Photographs of our Family Field Trip at Central Park 
{and captions representing real thoughts in my head at the moment they were captured}.

It's not every day you drive down a street with this gal at the end of it.
There it is. The small town we are taking our five rambunctious children into.Where is my Mocha Prozac Vodka Latte when I need it???

I have never, ever liked tunnels. I still don't. Please Lord, don't let me see any drips on the ceiling.

We are doing this. I cannot believe. We are doing this. What are their little brains thinking?

What a pleasant surprise that was to see Sally Field standing on that last corner!         Wait 'til I tell my mother I saw her famous twin! Another nice surprise? The leaves still brilliant and attached to their branches, especially given they survived Sandy.
Central Park Zoo.
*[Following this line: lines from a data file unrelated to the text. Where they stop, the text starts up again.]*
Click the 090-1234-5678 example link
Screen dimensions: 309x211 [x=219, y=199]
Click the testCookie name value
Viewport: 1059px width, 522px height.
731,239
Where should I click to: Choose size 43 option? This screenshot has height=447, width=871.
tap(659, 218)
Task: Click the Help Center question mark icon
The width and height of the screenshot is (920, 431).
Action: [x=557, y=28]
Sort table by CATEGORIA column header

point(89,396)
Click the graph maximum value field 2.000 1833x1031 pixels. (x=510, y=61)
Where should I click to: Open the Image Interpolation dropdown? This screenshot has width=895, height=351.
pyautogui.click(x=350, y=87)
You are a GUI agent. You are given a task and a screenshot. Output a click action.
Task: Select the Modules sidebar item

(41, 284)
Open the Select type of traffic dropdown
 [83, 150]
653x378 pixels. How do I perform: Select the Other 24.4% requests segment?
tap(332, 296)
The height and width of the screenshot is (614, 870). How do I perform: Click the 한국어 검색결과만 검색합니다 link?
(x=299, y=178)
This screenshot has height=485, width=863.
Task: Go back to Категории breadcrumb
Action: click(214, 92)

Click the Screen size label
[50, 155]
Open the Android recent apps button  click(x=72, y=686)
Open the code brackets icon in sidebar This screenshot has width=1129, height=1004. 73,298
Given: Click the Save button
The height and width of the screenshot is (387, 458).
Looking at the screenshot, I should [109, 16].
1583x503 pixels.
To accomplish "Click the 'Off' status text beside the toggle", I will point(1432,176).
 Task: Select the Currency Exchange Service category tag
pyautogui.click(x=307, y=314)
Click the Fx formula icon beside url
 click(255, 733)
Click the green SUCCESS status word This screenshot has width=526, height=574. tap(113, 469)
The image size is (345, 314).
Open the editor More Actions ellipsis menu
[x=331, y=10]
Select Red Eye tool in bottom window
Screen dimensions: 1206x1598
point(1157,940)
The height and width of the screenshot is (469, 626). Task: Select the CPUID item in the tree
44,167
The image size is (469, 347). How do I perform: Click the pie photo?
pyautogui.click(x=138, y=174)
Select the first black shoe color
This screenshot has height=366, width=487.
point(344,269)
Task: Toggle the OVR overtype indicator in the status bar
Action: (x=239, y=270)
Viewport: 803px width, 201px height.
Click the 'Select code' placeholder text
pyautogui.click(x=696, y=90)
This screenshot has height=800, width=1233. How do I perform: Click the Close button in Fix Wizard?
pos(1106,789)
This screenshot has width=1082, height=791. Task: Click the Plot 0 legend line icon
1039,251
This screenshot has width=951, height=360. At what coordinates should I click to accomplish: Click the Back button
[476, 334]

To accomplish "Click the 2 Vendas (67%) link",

The children are already peering in to see if Alex and Marty are here.

We are really here! Let me pray the twins reconcile themselves to the restraints of their stroller instead of fighting it. It must be hard to have just turned three when you really consider yourself age five.

Oh, my beautiful, long-time friend! How good it is to see you, and how GOOD you look (oh, alright and so do those creamy Cannoli's you brought us from the bakery down the street that's been making them for 55 years!). How is it you dealt with such high-impact from Sandy and yet look so beautiful and together? Amazing. You are.
     Who needs Santa Clause when you can have the Cannoli Queen??

The children never have to  know there were plenty of leftovers.

Poor thing, must be embarrassed about something. Maybe it's her chin hair. I feel your pain sista.

Rock sliding in Central Park. I am so glad we didn't think too hard and just did this.So glad.

Time has been her friend. Prettier than ever. This is "her" rock, and as it turns out, she is stronger than it is.

Handing out cannoli's and upon the initial meeting was a sure way to remain the most popular person in the park.

Oh, dear God...You have made it so beautiful, even here, in the center of man-made monuments that reach to the skies.  How I thank You for this day!

The children are crying tired cries and whiny whines. We are all spent. The light is red. The Waldorf is to my left, beckoning the sophisticated woman buried deep, deep within. I have time to bolt out of the van, blow them a kiss and check myself in. They know I would come back eventually, right?

My body is not crafted to easily extract fruit snack packs from the back seat floor with my feet still on the center console. As I am laying perpendicular to the van ceiling, reaching for the gummy fruit 'basket', I look up. "Children! Look out the windows now!! This is an intersection that many people from all over the world come to see. What? Oh yes. Here's your fruit snack."

Nothing like a dinner at Subway right in the heart of downtown Newark. This is good. Maybe it is the loud R&B rocking the joint, but our let's-keep-this-train-on-it's-tracks rhythm is starting to fall apart. This is not good. I once thought of Newark as a dangerous city...but now i find my self fleeing it because of TWASTFO!!!

Ahhhh....good timing. And hear their little cheers?! "Rick! Rick! Rick!" I am so glad he's part of us, and coming home tonight. I am not his mama, but he's one of us.
"I just want to give you lots of hugs when we get home, Rick".  This day, full of counting heads and keeping alert, watching them see things for the first time and see one they have missed so much...this is a GIFT, and one that I intend to reopen again and again. Giving thanks. It is a way of life, it is the acknowledgment of the gift an ordinary moment holds, the embrace of simple goodness.


For His Glory said…
I would not have believed it without the pictures!!! It looked lovely - as did you. Happy Thanksgiving!